A finales de mes, con Kaori Kurata de la mano, Chikako visitó el apartamento de Junko Aoki en Tayama. No había ningún pariente que pudiera llevarse sus cosas o encargarse de su herencia. Cuando su casero irrumpió a gritos en la comisaría, Chikako se ofreció voluntaria para encargarse del asunto.

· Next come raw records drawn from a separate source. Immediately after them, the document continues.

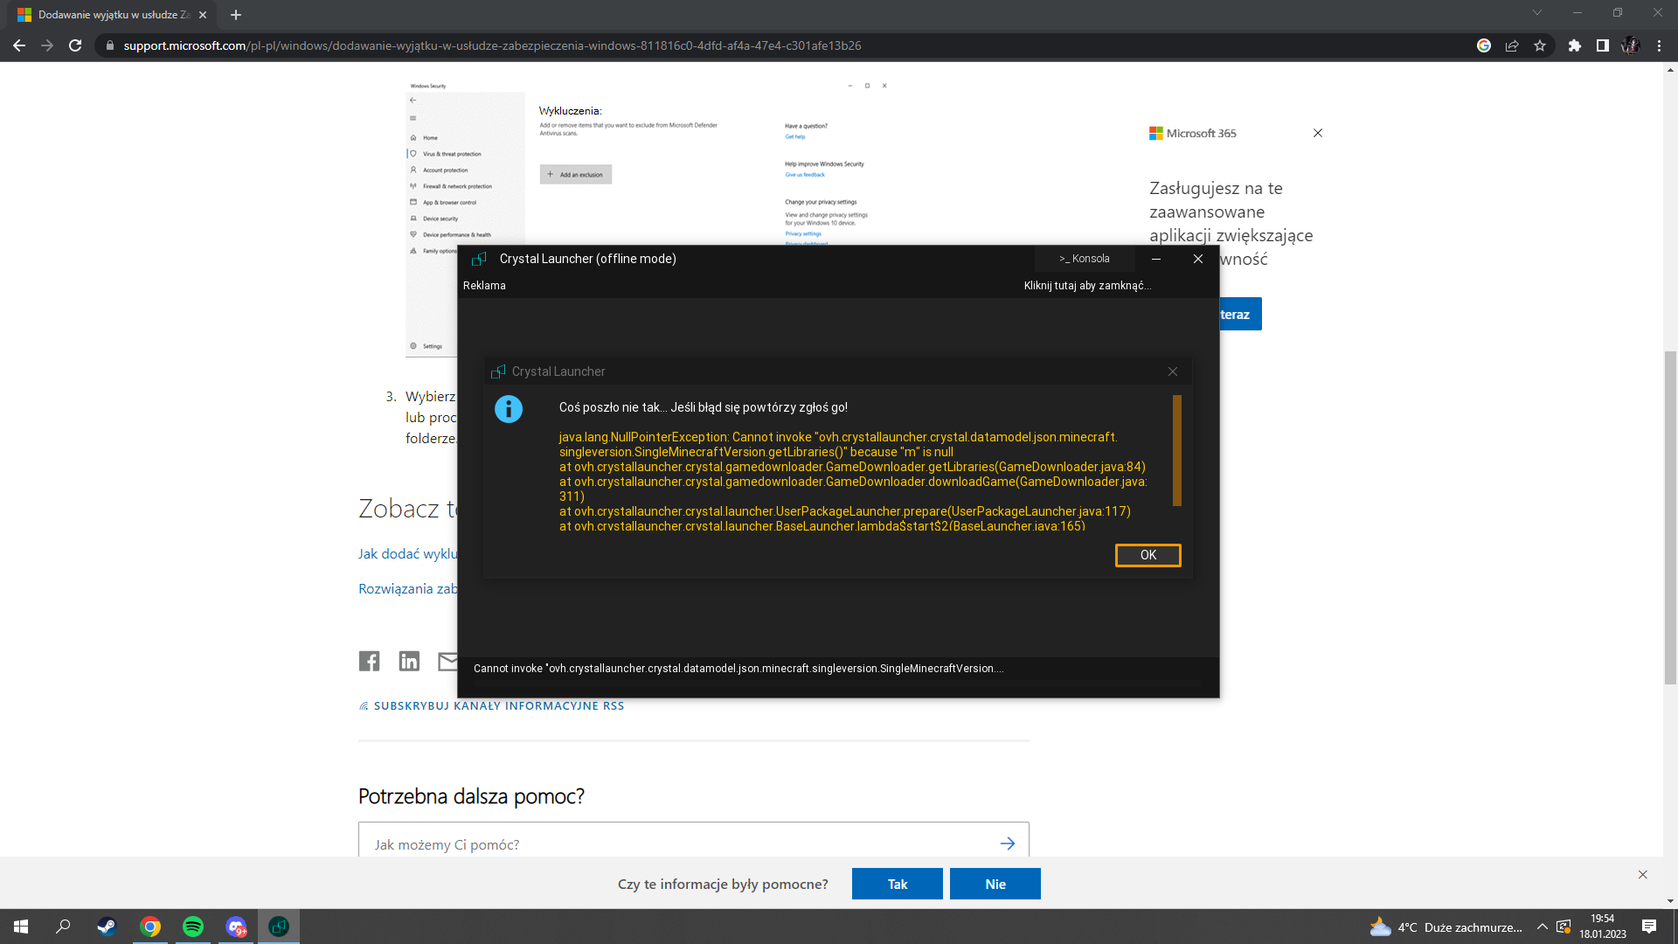This screenshot has width=1678, height=944.
Task: Click the share page icon in the address bar
Action: (x=1512, y=45)
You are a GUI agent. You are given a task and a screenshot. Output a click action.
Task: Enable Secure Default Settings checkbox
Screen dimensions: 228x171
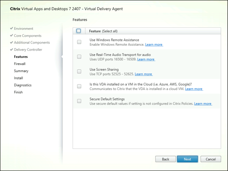tap(79, 101)
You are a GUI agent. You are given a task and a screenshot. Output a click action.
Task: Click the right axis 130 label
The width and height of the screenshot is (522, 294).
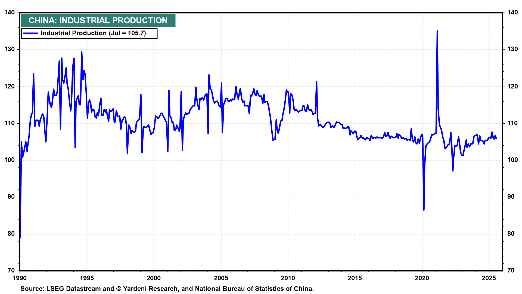(512, 49)
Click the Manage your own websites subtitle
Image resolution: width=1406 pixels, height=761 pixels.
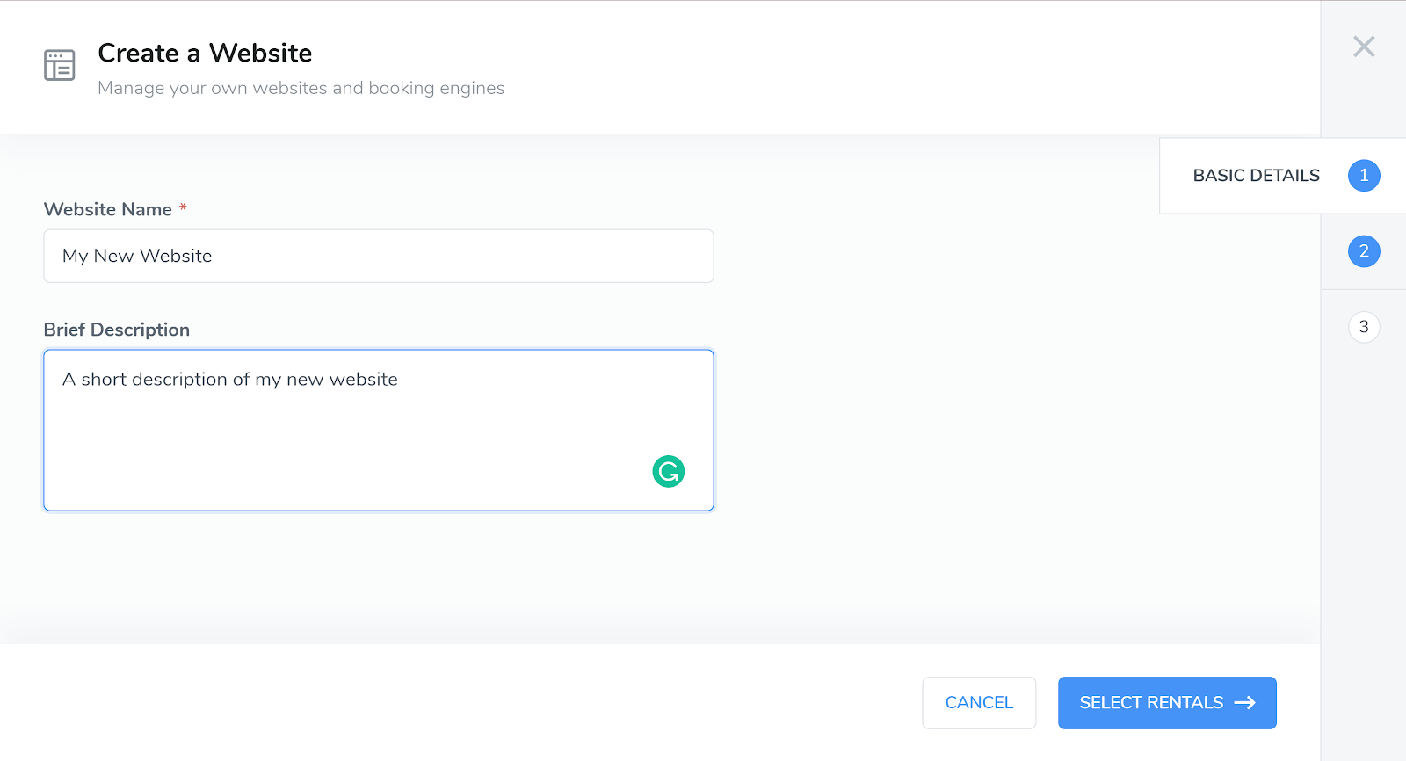point(301,88)
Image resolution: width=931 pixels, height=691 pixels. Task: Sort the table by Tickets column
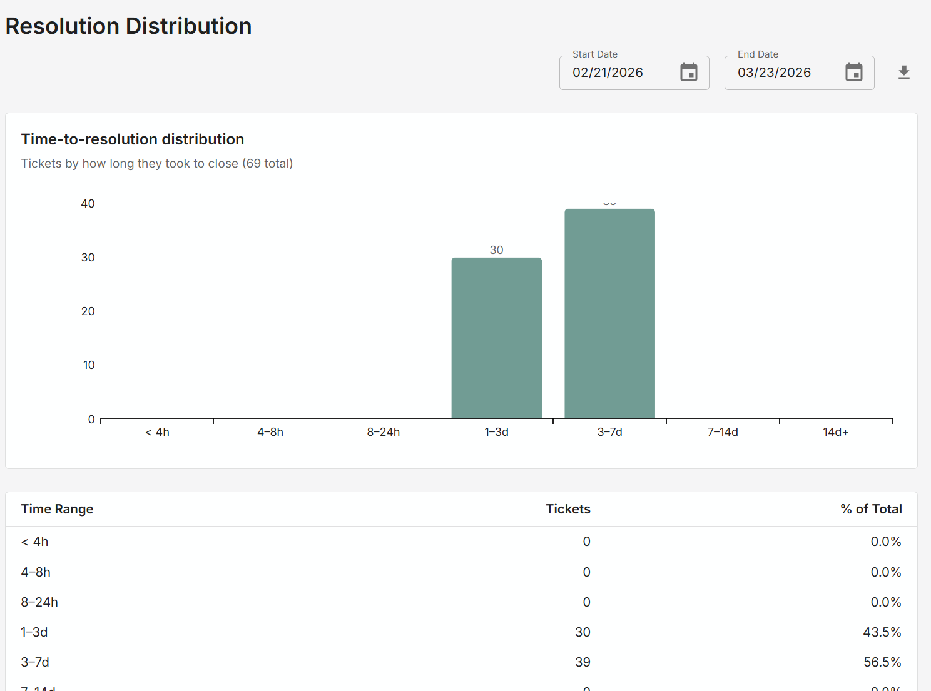tap(567, 509)
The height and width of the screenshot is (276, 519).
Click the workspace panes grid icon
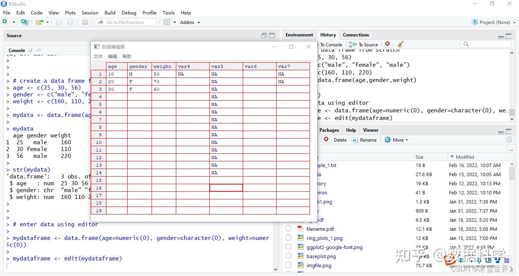click(167, 22)
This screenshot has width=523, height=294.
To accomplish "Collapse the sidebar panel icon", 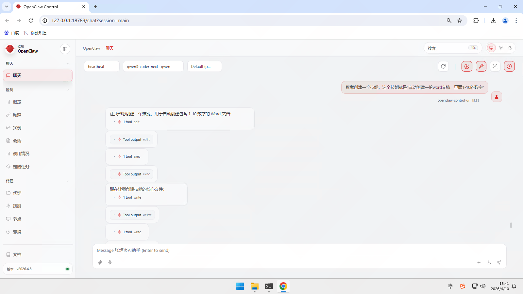I will (65, 49).

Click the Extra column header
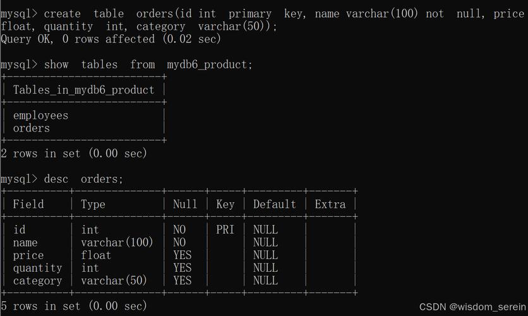coord(330,204)
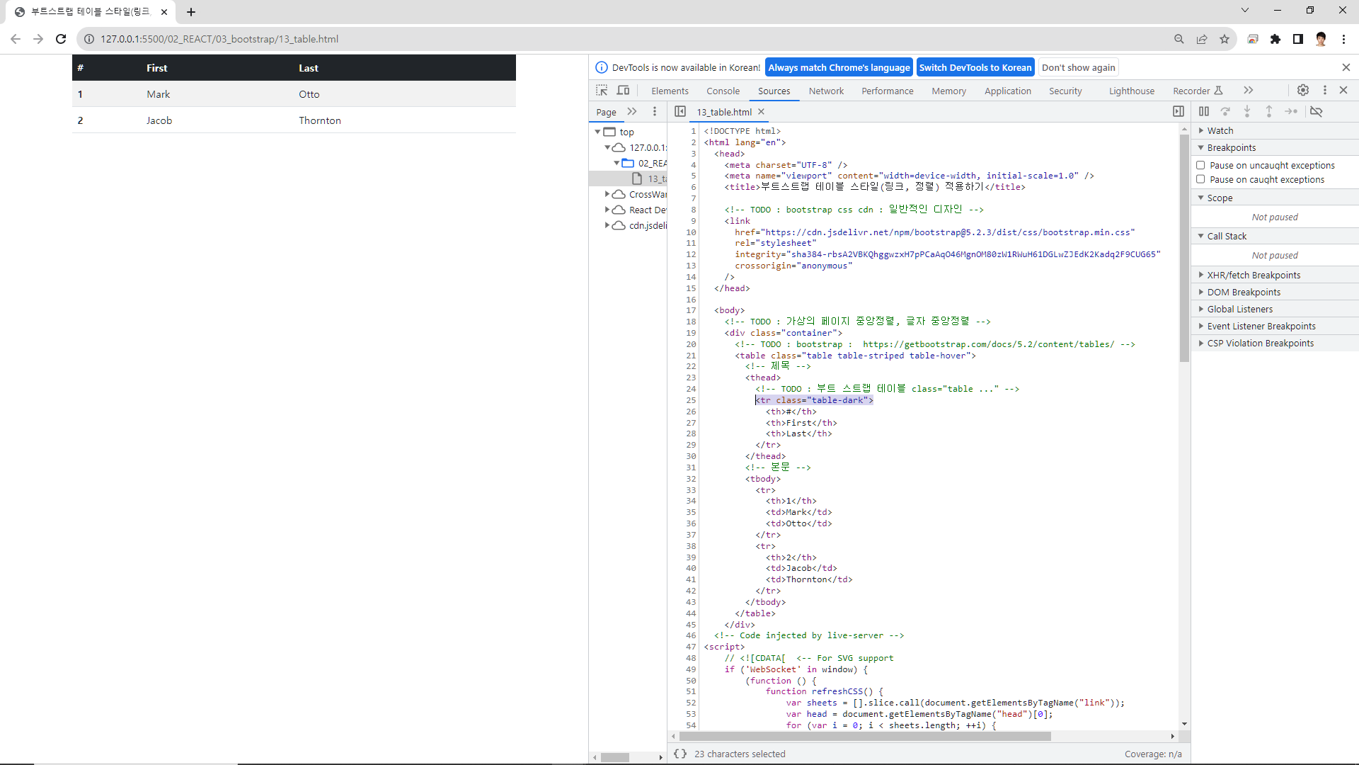1359x765 pixels.
Task: Expand the CrossWar tree node
Action: pos(607,194)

Junko Aoki fue una persona metódica, y el apartamento estaba limpio y ordenado. Kaori echó un vistazo a su alrededor con gran interés. Tomó y olió el jabón que Junko utilizaba, se colocó alrededor de los hombros el jersey que colgaba del respaldo de la silla e incluso se probó las zapatillas de Junko. Chikako dejó que Kaori hiciera lo que quisiese mientras ella guardaba algunas cosas en unas cajas de cartón. Los muebles y las cortinas eran bastante vulgares, y Chikako supuso que lo único que el casero aceptaría gustosamente sería el ordenador nuevo que descansaba sobre la mesa de la cocina.

Kaori, que seguía dando vueltas por la habitación examinándolo todo, se detuvo en la cama para recoger un perrito de peluche. Lo miró durante un momento, antes de decir:

—Estaba llorando.

Chikako se volvió para ver de qué estaba hablando, pero Kaori parecía perdida en sus cavilaciones.

—¿Qué has dicho?

—No he dicho nada.

Chikako se dio cuenta de que habría recordado algo al reparar en ese perro, del mismo modo que Makihara solía acordarse de su hermano.

—Supongo que empiezo a oír cosas.

—¿Detective Ishizu?

—¿Sí?

—¿Cree que podría quedarme este peluche? —Se trataba de un perrito rechoncho que no estaba en su mejor época. Le faltaba una oreja y uno de los ojos colgaba de un hilo. Parecía hecho a mano, quizá la madre de Junko lo hubiese hecho para ella.

—Claro, adelante —dijo Chikako—. Cuida bien de él.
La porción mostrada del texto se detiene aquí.